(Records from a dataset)
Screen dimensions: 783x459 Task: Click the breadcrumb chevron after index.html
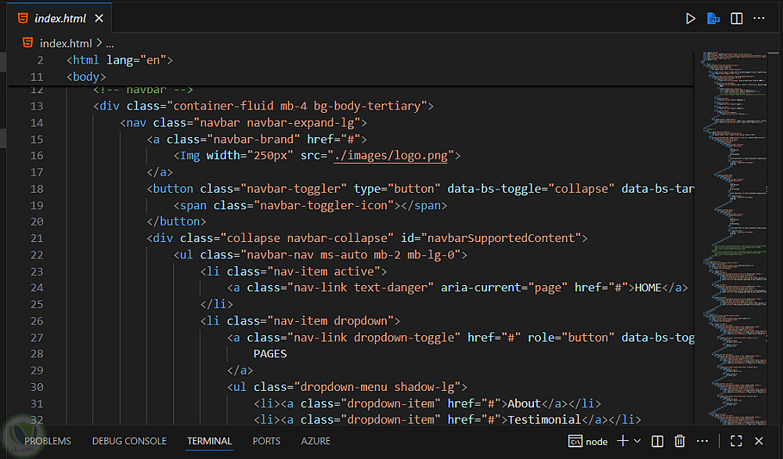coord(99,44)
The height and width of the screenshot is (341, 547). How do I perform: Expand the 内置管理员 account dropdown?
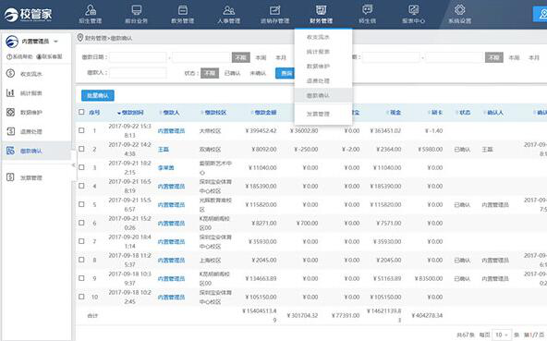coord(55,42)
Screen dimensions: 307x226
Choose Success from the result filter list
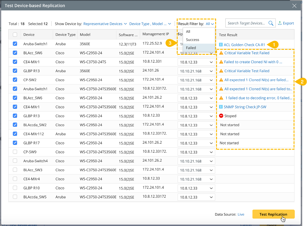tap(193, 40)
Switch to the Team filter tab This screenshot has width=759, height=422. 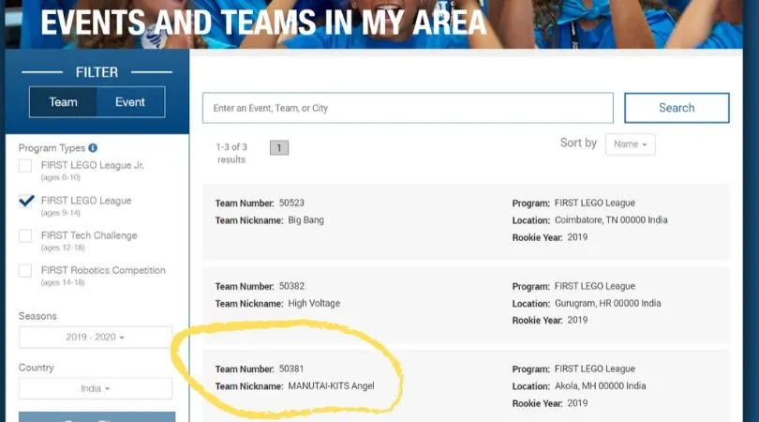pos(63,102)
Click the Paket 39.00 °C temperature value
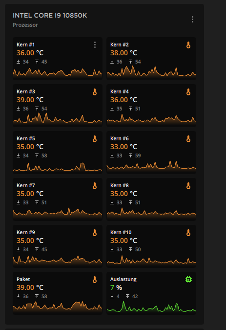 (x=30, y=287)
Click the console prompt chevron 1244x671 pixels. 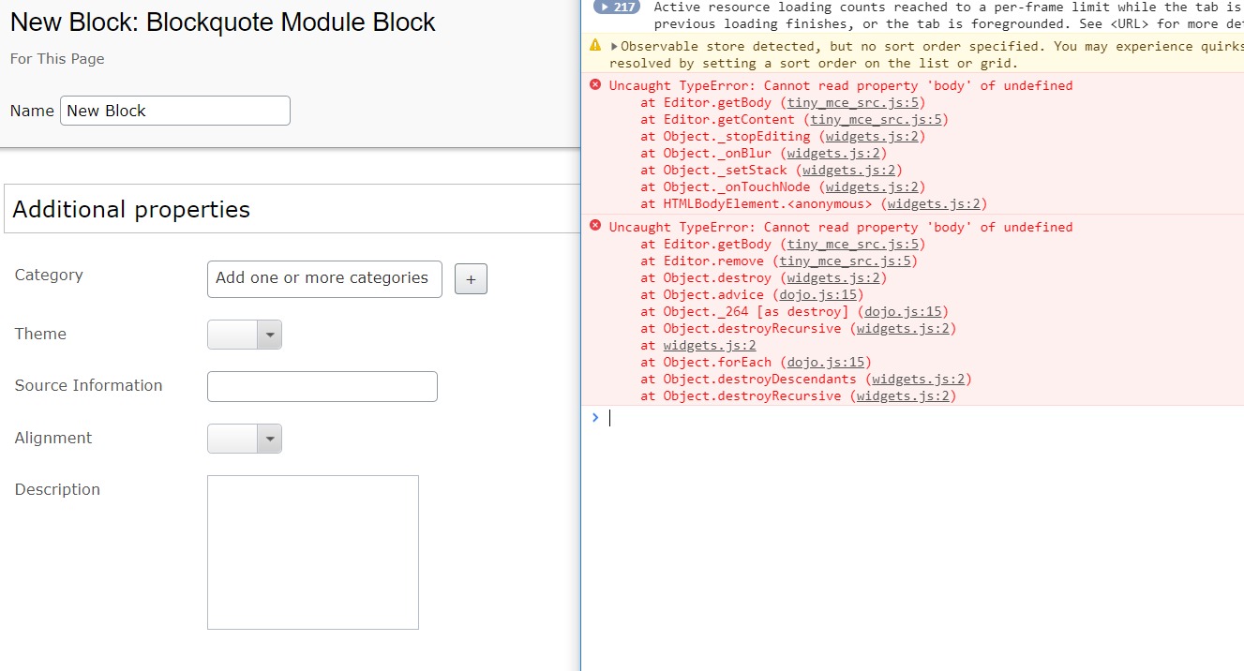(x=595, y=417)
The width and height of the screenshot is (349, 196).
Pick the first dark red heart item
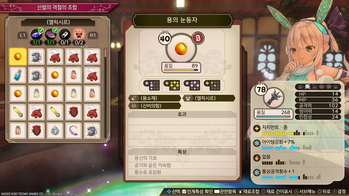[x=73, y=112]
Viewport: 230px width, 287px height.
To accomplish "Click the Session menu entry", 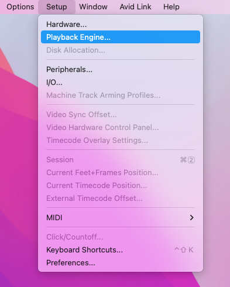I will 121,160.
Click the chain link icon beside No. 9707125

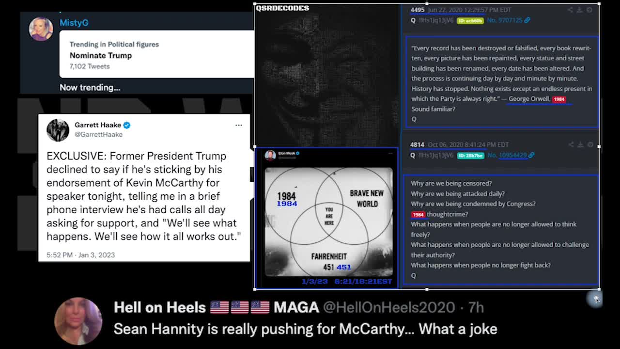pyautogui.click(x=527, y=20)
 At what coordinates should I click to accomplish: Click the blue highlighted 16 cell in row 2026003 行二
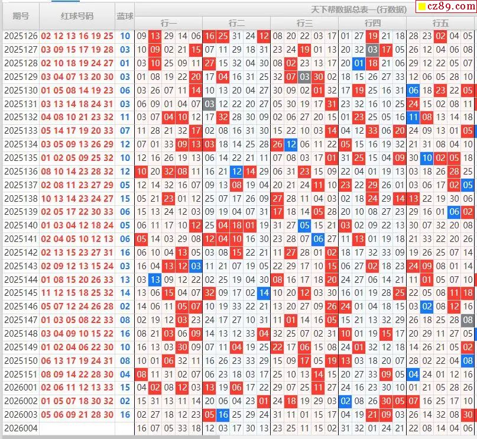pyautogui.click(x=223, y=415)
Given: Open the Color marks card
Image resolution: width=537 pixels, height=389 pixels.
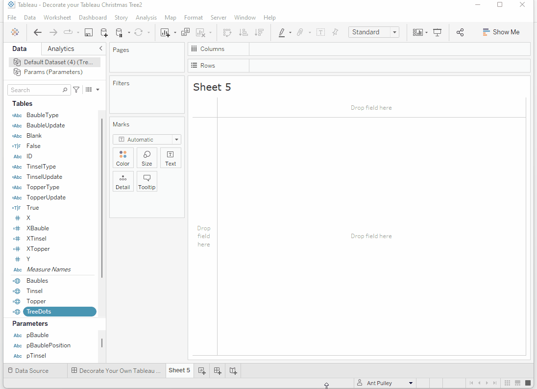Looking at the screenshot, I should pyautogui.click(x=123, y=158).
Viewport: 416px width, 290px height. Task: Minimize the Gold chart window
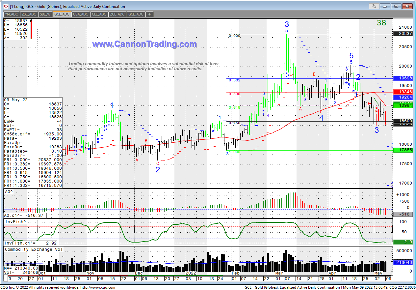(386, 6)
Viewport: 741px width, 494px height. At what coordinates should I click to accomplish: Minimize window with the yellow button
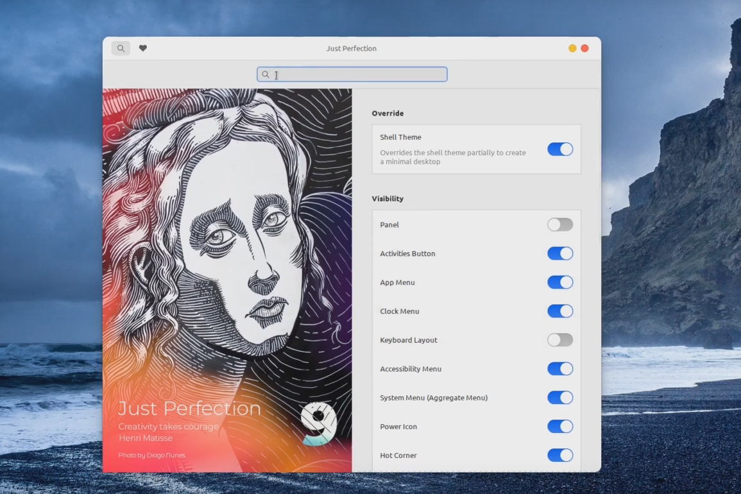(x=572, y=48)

* EXERCISE GOAL:
From the line that contains "Click the chain link icon beside No. 9707125" down to the final line of the entries above, please copy each line exactly, excluding pictures.

* ANSWER SPACE:
Click the chain link icon beside No. 9707125

pyautogui.click(x=527, y=20)
 At what coordinates should I click to accomplish: Click the blue highlighted 16 cell in row 2026003 行二
pyautogui.click(x=223, y=415)
Given: Open the Color marks card
Image resolution: width=537 pixels, height=389 pixels.
Looking at the screenshot, I should pyautogui.click(x=123, y=158).
Viewport: 416px width, 290px height. Task: Minimize the Gold chart window
(386, 6)
Viewport: 741px width, 494px height. At what coordinates should I click to accomplish: Minimize window with the yellow button
(x=572, y=48)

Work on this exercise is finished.